Crítica: Blanco en blanco (2019), de Théo Court – Festival De Lima

Blanco en blanco (Chile – 2019)
Festival de Cine de Lima: Competencia Ficción

Dirección: Théo Court / Guión: Théo Court, Samuel M. Delgado / Producción: Jose A. Alayón, Giancarlo Nasi / Fotografía: Jose A. Alayón / Edición: Manuel Muñoz Rivas / Diseño sonoro: Carlos E. García / Música original: Jonay Armas / Intérpretes: Alfredo Castro, Lars Rudolph, Lola Rubio / Duración: 100 minutos.

Lo primero es el paisaje patagónico en toda su inmensidad. Los sonidos de una tormenta de nieve anticipan un cierto halo de misterio y una amenaza en una desolada geografía donde el viento es el rey. El otro rey es un tal Sr. Porter, un latifundista, amo y señor, invisible, que delega el poder siniestro a sus subordinados, tan perversos como él. Estamos a principios del siglo XX, en Tierra del Fuego. La pantalla ancha permite explorar un dispositivo visual sin fallas, donde los planos aparecen rigurosamente controlados.

Hasta allí llega Pedro, un fotógrafo contratado para perpetuar el poder y la opresión. Las primeras señas particulares evidencian su profesionalismo y su conducta meticulosa. No solo hace fotos, sino que parece desvestir a quienes posan. Así se lo hace saber a la mujer que lo atiende mientras espera a la prometida de Porter para una sesión. Cuando ella llegue, el fotógrafo se convertirá en un pederasta estético porque la novia es una adolescente y él se moverá en un terreno moralmente oscilante. En ese marco nace una obsesión peligrosa que, si bien no termina de definirse, ha dejado una huella interior. Porque Pedro necesita oscuridad para revelar, pero la oscuridad la lleva adentro. En ese sentido, es uno más dentro de un universo en el que el color blanco todo lo iguala y es el color que transforma la memoria histórica en algo velado.

Un inglés que lo hospeda y anda borracho la mayor parte del tiempo es un eslabón más del estado demencial de violencia, la violencia de la conquista, de la apropiación y de la violación sistemática. “Queremos un registro de que aquí estamos haciendo historia, Patria” dice un capataz. Entonces Pedro saca fotos, privado de su libertad en ese espacio y obligado a ser parte en esa escritura impostada de los hechos. Y como el delirio no es privativo solo de quienes ejercen el poder, él también se contagia y pretende ejercerlo desde su condición de artista. Cada vez más obsesionado con la puesta en escena, perderá el sentido de la realidad en pos de un perfecto artificio independientemente de las consecuencias morales que se desprendan de la trama macabra de esos hombres.

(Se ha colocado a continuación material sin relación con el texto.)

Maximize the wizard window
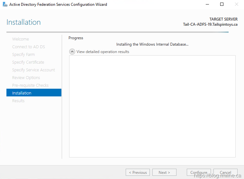The height and width of the screenshot is (179, 244). pyautogui.click(x=222, y=4)
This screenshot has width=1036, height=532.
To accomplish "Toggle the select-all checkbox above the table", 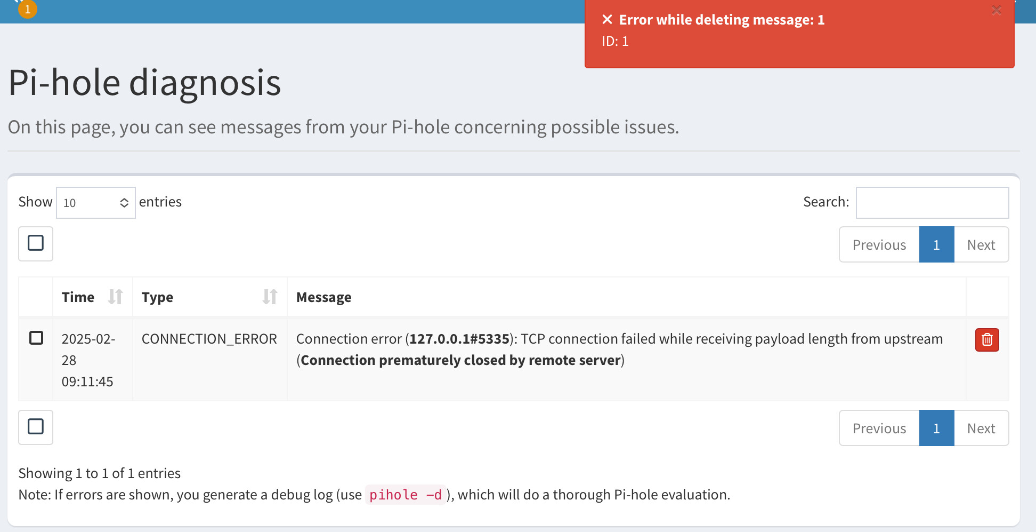I will point(36,243).
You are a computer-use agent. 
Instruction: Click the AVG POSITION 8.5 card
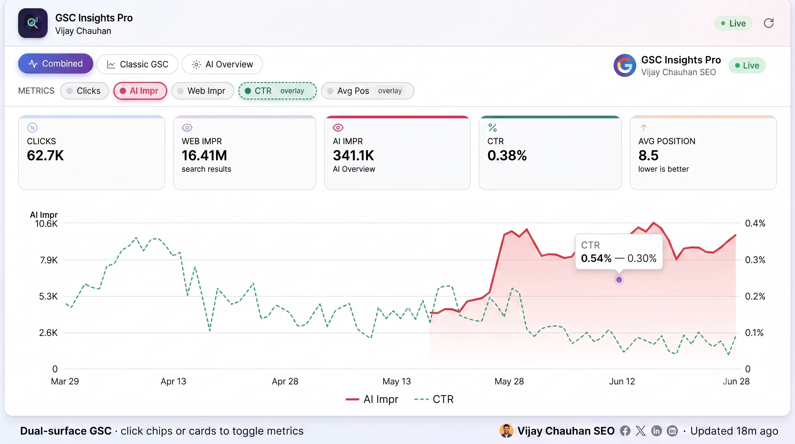click(703, 153)
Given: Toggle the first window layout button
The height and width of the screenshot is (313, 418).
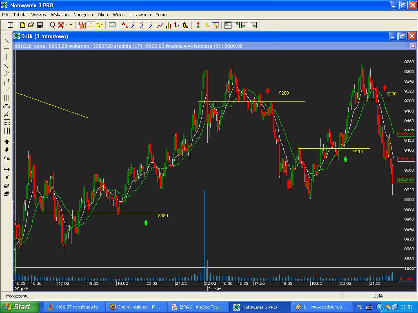Looking at the screenshot, I should 228,25.
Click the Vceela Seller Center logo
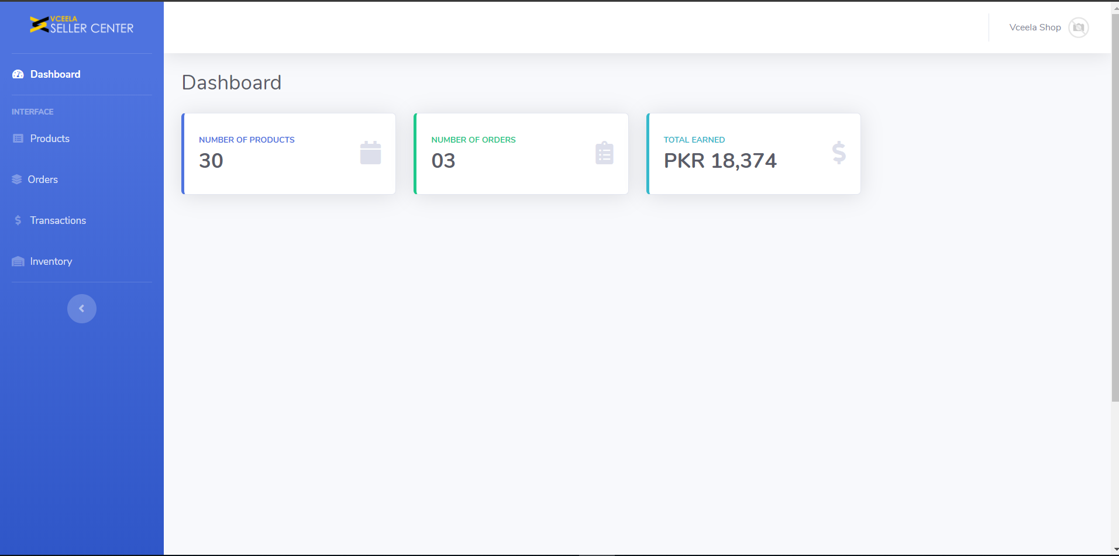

Lentitud y distancia son dos patrones que gobiernan el tiempo de la película y el punto de vista que elige la cámara. Filmar desde lejos y con extremado cuidado parece ser una manera de eludir cualquier registro sensacionalista. Y si la Historia, tal como suele contarse, es una puesta en escena construida desde el poder, la película se impone como imperativo descongelar las fotos y abrir otras aristas en la conciencia. Para ello, la posibilidad de la reflexión antes que una voluntad catártica. Incluso, se permite también alternar las miradas (la nuestra y la de Pedro) cambiando el formato de pantalla. El riesgo: la gelidez de una propuesta donde todo está planificado en demasía y no hay un soplo de humanidad. Si el protagonista maquilla la realidad en su condición de fotógrafo, aquí hay un cineasta que también maquilla en nombre de una belleza segura, de un hedonismo casi narcisista, seductor, pero hijo del cálculo excesivo.